L’entrata di Gesù in Gerusalemme non è solo un’accoglienza di gioia da parte dei suoi discepoli, ma gli stessi ragazzini che lo osannano si trovano nel tempio, dopo che Gesù lo aveva purificato scacciando i venditori di buoi, pecore e colombe e i cambiamonete, e si era rivolto ai ciechi e agli storpi per guarirli.
L’evangelista Giovanni, che pone questo episodio all’inizio del suo Vangelo (subito dopo che aveva compiuto il miracolo di Cana, trasformando l’acqua in vino), fa dire a Gesù, con la frustra in mano, queste parole: «Portate via di qui queste cose e non fate della casa del Padre mio un mercato».
Meister Eckhart dedica un intero Sermone a commentare questo episodio, insistendo sulle parole: “Togliete queste cose, portatele via”. Il grande Mistico medievale dice: Gesù «non indicava niente altro se non la sua volontà di vedere vuoto il Tempio, proprio come se avesse voluto dire: Io ho un diritto su questo Tempio, voglio starvi da solo e averne la sovranità.
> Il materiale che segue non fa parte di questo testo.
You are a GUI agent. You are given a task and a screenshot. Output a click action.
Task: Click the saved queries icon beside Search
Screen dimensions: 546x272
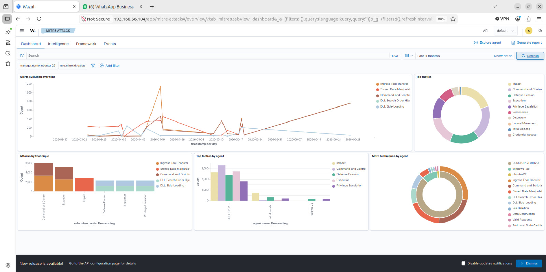point(22,56)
Cosa intende con ciò? Questo tempio, in cui Dio vuole regnare da Signore secondo la sua volontà, è l’anima umana che egli ha formata e creata perfettamente simile a se stesso; infatti noi leggiamo che il Signore dice: “Facciamo l’uomo a nostra immagine e somiglianza” (Gen 1,26). E così ha fatto. Ha creato l’anima dell’uomo così simile a se stesso che né in cielo né in terra, tra tutte le magnifiche creature che Dio ha tanto mirabilmente create, ve n’è alcuna che gli sia tanto simile quanto l’anima umana. Perciò Dio vuole che questo tempio sia vuoto, perché non vi sia all’interno che lui solo. Perciò questo tempio gli piace tanto, perché è così simile a lui, e tanto egli si diletta in esso quando vi si trova da solo».
Che l’anima sia tempio di Dio è concetto classico prima ancore che cristiano. Lo troviamo già nei pagani. I Mistici insistono su questo concetto: parlano di “fondo dell’anima”, ovvero dello spirito, come dimora del Divino più puro.
Ecco, verrebbe voglia di ripetere e anche di gridare come Gesù ha fatto nei riguardi dei mercanti del Tempio: “Togliete tutte queste cose, portatele via!”.
I mercanti sono coloro che agiscono per un “perché”, per un interesse, insozzando così l’azione stessa che perde il suo valore assoluto. Assoluto vuol dire “sciolto” da ogni condizionamento.
Dio è Gratuità, e, per incontrarlo dentro di noi, bisogna essere puri da ogni schiavitù. Via dunque i mercanti dal tempio, ovvero dalla nostra casa interiore, dove il vuoto di cose lascia il posto alla presenza dello Spirito divino.